SOURCE TEXT>
___

The School have been especially grateful for the work of RM through all of this. From setting up the Chromebooks, synching addresses, and helping assign pupils to specific online classes, whilst coaching the School’s Computer Lead through the process. RM also provided an important role in collecting and sharing data on how the systems were being used, running reports that enabled the School to intervene when students (or staff) were clearly struggling. RM were also there to call upon when the School encountered an issue, not to mention supporting the leadership debate on MS Teams versus Google Classroom – talking through the pros and cons of both, without coming down one side or the other.

The Lessons Learnt

  1. Have a long-term strategy – whilst none of this could have been predicted, the school now feel they have everything set up for when the children return.
  2. “Short-term pain has led to a long-term gain.”

___

RECORDS SHOWN>
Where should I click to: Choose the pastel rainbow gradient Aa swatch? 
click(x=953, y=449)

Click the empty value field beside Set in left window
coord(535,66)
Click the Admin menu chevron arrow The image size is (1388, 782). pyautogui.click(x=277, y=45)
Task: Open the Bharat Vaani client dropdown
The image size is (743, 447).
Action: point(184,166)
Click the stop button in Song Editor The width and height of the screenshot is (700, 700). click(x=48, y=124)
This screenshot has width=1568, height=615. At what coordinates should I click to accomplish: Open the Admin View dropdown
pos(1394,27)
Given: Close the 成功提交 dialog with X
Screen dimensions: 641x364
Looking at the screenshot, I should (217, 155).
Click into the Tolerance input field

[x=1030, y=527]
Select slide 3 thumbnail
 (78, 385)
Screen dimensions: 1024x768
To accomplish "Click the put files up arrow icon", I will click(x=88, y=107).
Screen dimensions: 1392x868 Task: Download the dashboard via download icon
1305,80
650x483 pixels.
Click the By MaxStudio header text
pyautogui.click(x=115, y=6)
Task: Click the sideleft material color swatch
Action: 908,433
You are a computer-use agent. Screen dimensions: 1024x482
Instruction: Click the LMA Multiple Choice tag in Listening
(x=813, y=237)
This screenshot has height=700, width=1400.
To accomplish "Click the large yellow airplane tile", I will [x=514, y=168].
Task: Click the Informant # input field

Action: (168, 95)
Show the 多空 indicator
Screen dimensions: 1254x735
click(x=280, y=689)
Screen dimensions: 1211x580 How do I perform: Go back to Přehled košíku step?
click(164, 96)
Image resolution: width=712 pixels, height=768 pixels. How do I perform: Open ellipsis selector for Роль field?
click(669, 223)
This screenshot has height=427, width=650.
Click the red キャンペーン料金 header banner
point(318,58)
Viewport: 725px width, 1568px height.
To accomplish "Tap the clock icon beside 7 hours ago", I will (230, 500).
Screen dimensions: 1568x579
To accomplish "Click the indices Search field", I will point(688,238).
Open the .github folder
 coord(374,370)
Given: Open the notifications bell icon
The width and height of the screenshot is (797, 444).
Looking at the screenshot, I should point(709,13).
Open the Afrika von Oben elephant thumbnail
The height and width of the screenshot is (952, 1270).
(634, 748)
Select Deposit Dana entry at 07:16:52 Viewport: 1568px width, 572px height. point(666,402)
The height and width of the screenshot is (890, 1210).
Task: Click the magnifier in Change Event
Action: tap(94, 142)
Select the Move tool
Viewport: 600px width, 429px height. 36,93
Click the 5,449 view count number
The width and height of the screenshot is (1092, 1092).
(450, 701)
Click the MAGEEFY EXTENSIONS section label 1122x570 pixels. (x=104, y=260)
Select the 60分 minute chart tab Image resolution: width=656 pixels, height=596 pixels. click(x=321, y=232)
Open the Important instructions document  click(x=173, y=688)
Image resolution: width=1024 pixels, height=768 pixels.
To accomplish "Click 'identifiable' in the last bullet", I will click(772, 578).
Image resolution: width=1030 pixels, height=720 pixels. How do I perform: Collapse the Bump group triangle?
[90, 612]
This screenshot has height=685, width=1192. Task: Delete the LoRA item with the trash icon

___

Reproduce the text about the school's work with RM from "The School have" up to and including "or the other.".

YOUR RESPONSE>
The School have been especially grateful for the work of RM through all of this. From setting up the Chromebooks, synching addresses, and helping assign pupils to specific online classes, whilst coaching the School’s Computer Lead through the process. RM also provided an important role in collecting and sharing data on how the systems were being used, running reports that enabled the School to intervene when students (or staff) were clearly struggling. RM were also there to call upon when the School encountered an issue, not to mention supporting the leadership debate on MS Teams versus Google Classroom – talking through the pros and cons of both, without coming down one side or the other.